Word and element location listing
──────

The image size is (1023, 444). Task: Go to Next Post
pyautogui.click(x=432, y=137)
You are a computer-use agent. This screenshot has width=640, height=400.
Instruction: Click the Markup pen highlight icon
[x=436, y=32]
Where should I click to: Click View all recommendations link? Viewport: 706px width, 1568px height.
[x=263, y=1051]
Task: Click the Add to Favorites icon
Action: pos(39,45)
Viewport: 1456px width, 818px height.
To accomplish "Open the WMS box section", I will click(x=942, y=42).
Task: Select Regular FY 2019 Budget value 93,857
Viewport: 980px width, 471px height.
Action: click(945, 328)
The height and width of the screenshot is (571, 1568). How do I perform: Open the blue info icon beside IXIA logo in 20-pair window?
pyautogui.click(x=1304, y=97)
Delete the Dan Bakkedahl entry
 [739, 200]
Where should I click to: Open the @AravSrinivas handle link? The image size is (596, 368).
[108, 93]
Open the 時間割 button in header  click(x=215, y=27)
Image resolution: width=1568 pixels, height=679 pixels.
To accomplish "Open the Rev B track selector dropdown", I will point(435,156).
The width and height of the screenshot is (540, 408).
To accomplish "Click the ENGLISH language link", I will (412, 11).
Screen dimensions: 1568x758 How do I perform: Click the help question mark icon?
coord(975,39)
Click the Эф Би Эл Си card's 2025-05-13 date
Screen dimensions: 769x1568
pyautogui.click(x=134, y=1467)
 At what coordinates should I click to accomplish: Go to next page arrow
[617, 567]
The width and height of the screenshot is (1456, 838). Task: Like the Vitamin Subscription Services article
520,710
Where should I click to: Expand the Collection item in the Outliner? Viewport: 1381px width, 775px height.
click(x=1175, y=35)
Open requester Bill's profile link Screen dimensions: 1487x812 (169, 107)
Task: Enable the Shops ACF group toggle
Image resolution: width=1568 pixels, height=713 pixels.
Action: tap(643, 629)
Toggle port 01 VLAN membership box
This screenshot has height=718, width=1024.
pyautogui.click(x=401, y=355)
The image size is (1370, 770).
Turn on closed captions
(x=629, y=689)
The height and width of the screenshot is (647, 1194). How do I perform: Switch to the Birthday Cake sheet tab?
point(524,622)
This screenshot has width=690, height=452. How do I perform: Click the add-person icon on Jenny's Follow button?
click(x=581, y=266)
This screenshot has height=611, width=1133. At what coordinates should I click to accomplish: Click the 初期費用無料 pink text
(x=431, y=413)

──────

- Short problem: Copy every line of the listing above without any changes.

- Finished answer:
The image size is (1023, 444). Task: Go to Next Post
pyautogui.click(x=432, y=137)
You are a computer-use agent. This screenshot has width=640, height=400.
Instruction: Click the Markup pen highlight icon
[x=436, y=32]
Where should I click to: Click View all recommendations link? Viewport: 706px width, 1568px height.
[x=263, y=1051]
Task: Click the Add to Favorites icon
Action: pos(39,45)
Viewport: 1456px width, 818px height.
To accomplish "Open the WMS box section", I will click(x=942, y=42).
Task: Select Regular FY 2019 Budget value 93,857
Viewport: 980px width, 471px height.
Action: click(945, 328)
The height and width of the screenshot is (571, 1568). How do I perform: Open the blue info icon beside IXIA logo in 20-pair window?
pyautogui.click(x=1304, y=97)
Delete the Dan Bakkedahl entry
 [739, 200]
Where should I click to: Open the @AravSrinivas handle link? The image size is (596, 368).
[108, 93]
Open the 時間割 button in header  click(x=215, y=27)
Image resolution: width=1568 pixels, height=679 pixels.
To accomplish "Open the Rev B track selector dropdown", I will point(435,156).
The width and height of the screenshot is (540, 408).
To accomplish "Click the ENGLISH language link", I will (412, 11).
Screen dimensions: 1568x758 How do I perform: Click the help question mark icon?
coord(975,39)
Click the Эф Би Эл Си card's 2025-05-13 date
Screen dimensions: 769x1568
pyautogui.click(x=134, y=1467)
 At what coordinates should I click to accomplish: Go to next page arrow
[617, 567]
The width and height of the screenshot is (1456, 838). Task: Like the Vitamin Subscription Services article
520,710
Where should I click to: Expand the Collection item in the Outliner? Viewport: 1381px width, 775px height.
click(x=1175, y=35)
Open requester Bill's profile link Screen dimensions: 1487x812 (169, 107)
Task: Enable the Shops ACF group toggle
Image resolution: width=1568 pixels, height=713 pixels.
Action: tap(643, 629)
Toggle port 01 VLAN membership box
This screenshot has height=718, width=1024.
pyautogui.click(x=401, y=355)
The image size is (1370, 770).
Turn on closed captions
(x=629, y=689)
The height and width of the screenshot is (647, 1194). How do I perform: Switch to the Birthday Cake sheet tab?
point(524,622)
This screenshot has width=690, height=452. How do I perform: Click the add-person icon on Jenny's Follow button?
click(x=581, y=266)
This screenshot has height=611, width=1133. At what coordinates should I click to accomplish: Click the 初期費用無料 pink text
(x=431, y=413)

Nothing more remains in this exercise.